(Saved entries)
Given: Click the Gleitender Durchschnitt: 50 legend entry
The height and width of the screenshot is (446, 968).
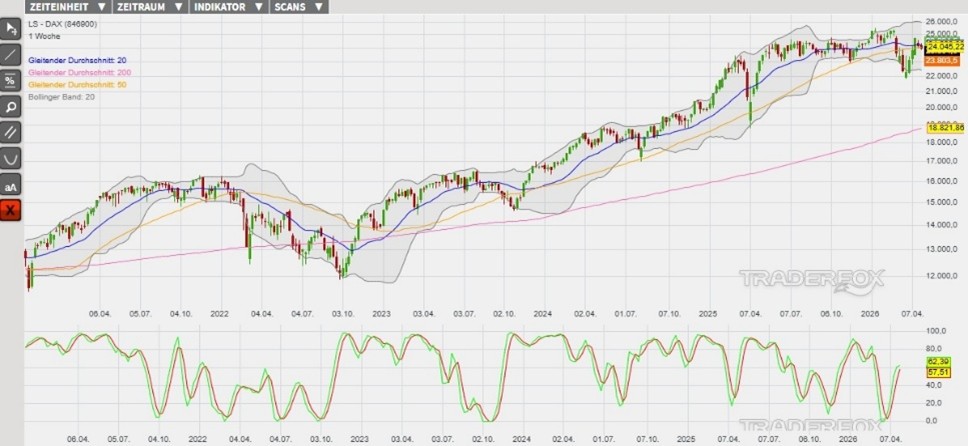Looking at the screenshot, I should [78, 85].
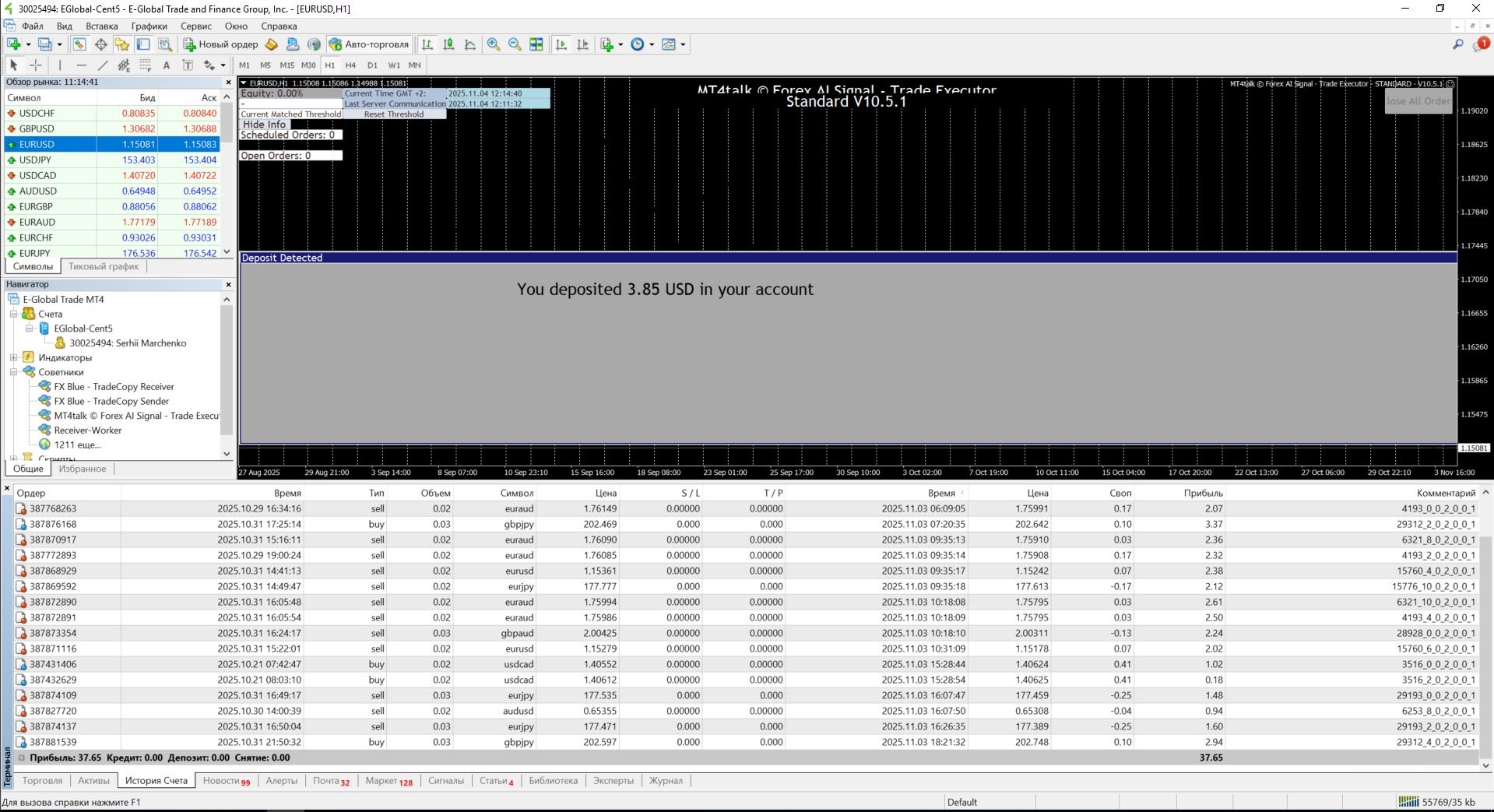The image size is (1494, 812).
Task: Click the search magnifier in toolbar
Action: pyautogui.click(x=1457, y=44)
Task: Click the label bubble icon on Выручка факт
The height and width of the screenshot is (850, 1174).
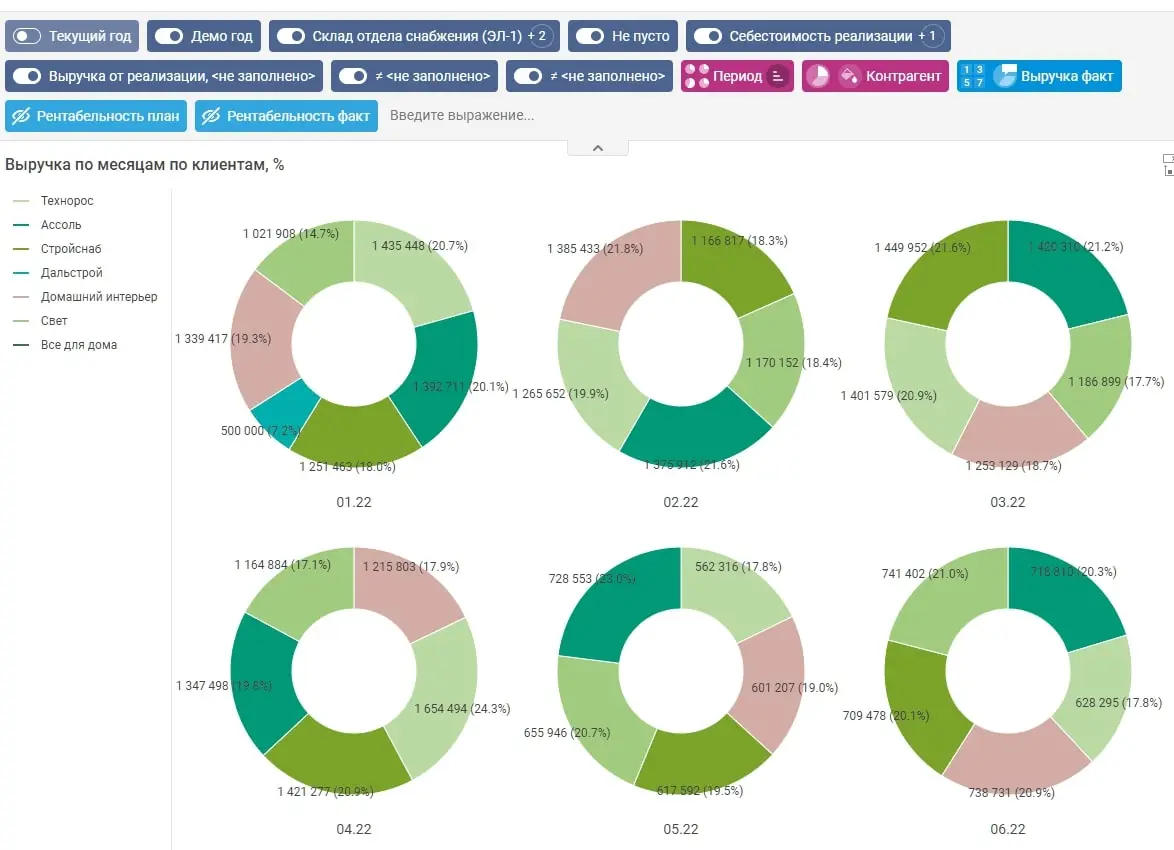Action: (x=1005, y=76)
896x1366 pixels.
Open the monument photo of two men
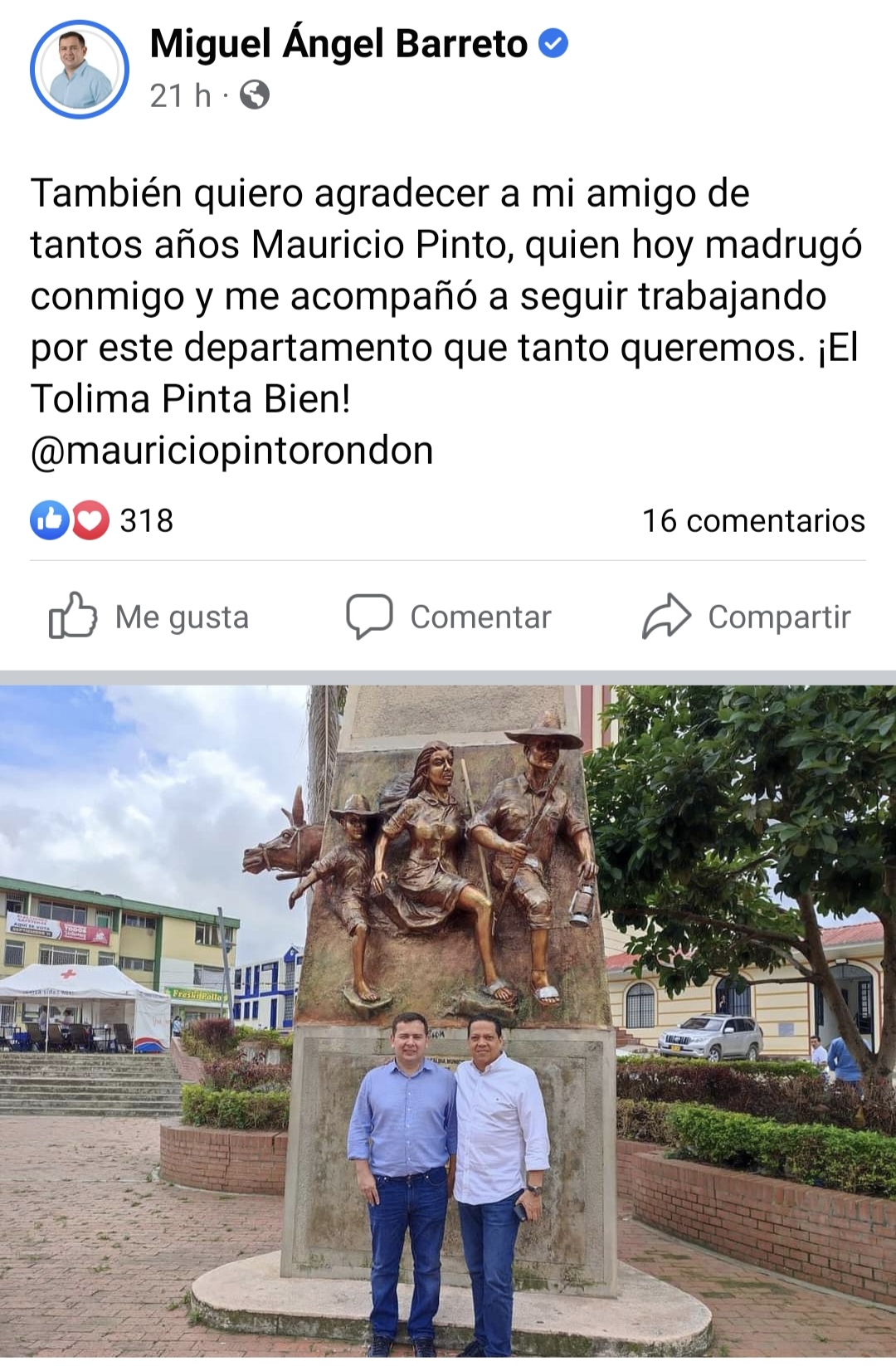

Task brief
From the first line above to the last, reproduce the records exactly but without the pictures.

Answer to the problem
Given: Click the Gleitender Durchschnitt: 50 legend entry
The height and width of the screenshot is (446, 968).
Looking at the screenshot, I should [78, 85].
The image size is (1494, 812).
Task: Click the search magnifier in toolbar
Action: pyautogui.click(x=1457, y=44)
Task: Click the label bubble icon on Выручка факт
The height and width of the screenshot is (850, 1174).
Action: (x=1005, y=76)
896x1366 pixels.
Open the monument photo of two men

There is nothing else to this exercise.